• _Material to process_
____

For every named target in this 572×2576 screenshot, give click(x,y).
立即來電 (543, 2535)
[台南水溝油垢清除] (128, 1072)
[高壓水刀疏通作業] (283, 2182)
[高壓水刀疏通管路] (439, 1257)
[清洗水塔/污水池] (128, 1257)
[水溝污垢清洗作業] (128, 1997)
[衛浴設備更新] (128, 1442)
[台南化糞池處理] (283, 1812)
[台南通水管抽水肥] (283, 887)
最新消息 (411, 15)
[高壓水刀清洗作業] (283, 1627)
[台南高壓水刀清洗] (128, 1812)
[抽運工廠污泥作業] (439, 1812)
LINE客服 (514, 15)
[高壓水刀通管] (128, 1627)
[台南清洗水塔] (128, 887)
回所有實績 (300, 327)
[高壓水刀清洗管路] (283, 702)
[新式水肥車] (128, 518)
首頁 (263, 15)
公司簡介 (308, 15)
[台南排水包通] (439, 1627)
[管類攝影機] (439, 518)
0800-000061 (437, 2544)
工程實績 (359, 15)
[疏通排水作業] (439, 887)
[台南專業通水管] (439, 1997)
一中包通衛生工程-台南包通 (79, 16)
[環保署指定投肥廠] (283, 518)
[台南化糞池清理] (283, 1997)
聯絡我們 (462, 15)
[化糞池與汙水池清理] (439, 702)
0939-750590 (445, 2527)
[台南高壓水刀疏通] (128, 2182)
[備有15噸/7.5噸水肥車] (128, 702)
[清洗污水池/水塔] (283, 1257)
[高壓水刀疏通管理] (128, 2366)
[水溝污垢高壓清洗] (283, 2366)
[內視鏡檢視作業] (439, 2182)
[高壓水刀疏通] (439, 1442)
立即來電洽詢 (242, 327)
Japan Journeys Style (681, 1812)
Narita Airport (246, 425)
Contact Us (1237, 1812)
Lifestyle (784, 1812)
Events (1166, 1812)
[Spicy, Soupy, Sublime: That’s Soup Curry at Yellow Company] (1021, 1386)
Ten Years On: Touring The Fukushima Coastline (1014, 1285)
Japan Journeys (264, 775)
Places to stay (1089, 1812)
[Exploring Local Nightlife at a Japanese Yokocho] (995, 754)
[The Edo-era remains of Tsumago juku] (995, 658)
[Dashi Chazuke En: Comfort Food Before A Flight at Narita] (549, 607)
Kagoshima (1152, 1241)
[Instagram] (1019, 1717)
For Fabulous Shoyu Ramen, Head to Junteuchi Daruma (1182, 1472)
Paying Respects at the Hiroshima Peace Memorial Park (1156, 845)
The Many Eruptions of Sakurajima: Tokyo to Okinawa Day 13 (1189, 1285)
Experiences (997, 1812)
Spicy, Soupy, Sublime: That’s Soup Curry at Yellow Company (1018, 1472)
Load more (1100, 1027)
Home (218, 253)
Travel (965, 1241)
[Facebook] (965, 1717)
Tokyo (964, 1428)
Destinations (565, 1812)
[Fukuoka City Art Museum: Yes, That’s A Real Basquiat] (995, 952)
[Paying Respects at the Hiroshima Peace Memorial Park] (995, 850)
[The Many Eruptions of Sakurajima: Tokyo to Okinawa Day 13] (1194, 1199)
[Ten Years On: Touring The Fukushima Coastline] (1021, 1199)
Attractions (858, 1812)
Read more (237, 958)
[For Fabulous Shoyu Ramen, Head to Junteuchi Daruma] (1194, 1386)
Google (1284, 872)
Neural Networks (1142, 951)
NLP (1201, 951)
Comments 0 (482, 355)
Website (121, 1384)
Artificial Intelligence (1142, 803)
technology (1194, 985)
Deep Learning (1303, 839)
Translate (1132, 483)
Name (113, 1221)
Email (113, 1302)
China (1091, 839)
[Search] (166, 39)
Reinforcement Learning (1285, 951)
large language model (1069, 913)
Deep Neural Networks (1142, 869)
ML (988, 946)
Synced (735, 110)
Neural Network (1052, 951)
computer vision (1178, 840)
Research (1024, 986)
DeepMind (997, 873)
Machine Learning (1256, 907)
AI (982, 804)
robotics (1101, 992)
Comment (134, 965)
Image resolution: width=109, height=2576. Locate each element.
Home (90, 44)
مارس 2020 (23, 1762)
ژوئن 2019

____

• _Instructions to follow_
Only the lines from the one holding "Narita Airport (246, 425)" through the final line of the entries, both included, should be given again, word for word.

• _Task response_
Narita Airport (246, 425)
Contact Us (1237, 1812)
Lifestyle (784, 1812)
Events (1166, 1812)
[Spicy, Soupy, Sublime: That’s Soup Curry at Yellow Company] (1021, 1386)
Ten Years On: Touring The Fukushima Coastline (1014, 1285)
Japan Journeys (264, 775)
Places to stay (1089, 1812)
[Exploring Local Nightlife at a Japanese Yokocho] (995, 754)
[The Edo-era remains of Tsumago juku] (995, 658)
[Dashi Chazuke En: Comfort Food Before A Flight at Narita] (549, 607)
Kagoshima (1152, 1241)
[Instagram] (1019, 1717)
For Fabulous Shoyu Ramen, Head to Junteuchi Daruma (1182, 1472)
Paying Respects at the Hiroshima Peace Memorial Park (1156, 845)
The Many Eruptions of Sakurajima: Tokyo to Okinawa Day 13 (1189, 1285)
Experiences (997, 1812)
Spicy, Soupy, Sublime: That’s Soup Curry at Yellow Company (1018, 1472)
Load more (1100, 1027)
Home (218, 253)
Travel (965, 1241)
[Facebook] (965, 1717)
Tokyo (964, 1428)
Destinations (565, 1812)
[Fukuoka City Art Museum: Yes, That’s A Real Basquiat] (995, 952)
[Paying Respects at the Hiroshima Peace Memorial Park] (995, 850)
[The Many Eruptions of Sakurajima: Tokyo to Okinawa Day 13] (1194, 1199)
[Ten Years On: Touring The Fukushima Coastline] (1021, 1199)
Attractions (858, 1812)
Read more (237, 958)
[For Fabulous Shoyu Ramen, Head to Junteuchi Daruma] (1194, 1386)
Google (1284, 872)
Neural Networks (1142, 951)
NLP (1201, 951)
Comments 0 (482, 355)
Website (121, 1384)
Artificial Intelligence (1142, 803)
technology (1194, 985)
Deep Learning (1303, 839)
Translate (1132, 483)
Name (113, 1221)
Email (113, 1302)
China (1091, 839)
[Search] (166, 39)
Reinforcement Learning (1285, 951)
large language model (1069, 913)
Deep Neural Networks (1142, 869)
ML (988, 946)
Synced (735, 110)
Neural Network (1052, 951)
computer vision (1178, 840)
Research (1024, 986)
DeepMind (997, 873)
Machine Learning (1256, 907)
AI (982, 804)
robotics (1101, 992)
Comment (134, 965)
Image resolution: width=109, height=2576. Locate each element.
Home (90, 44)
مارس 2020 (23, 1762)
ژوئن 2019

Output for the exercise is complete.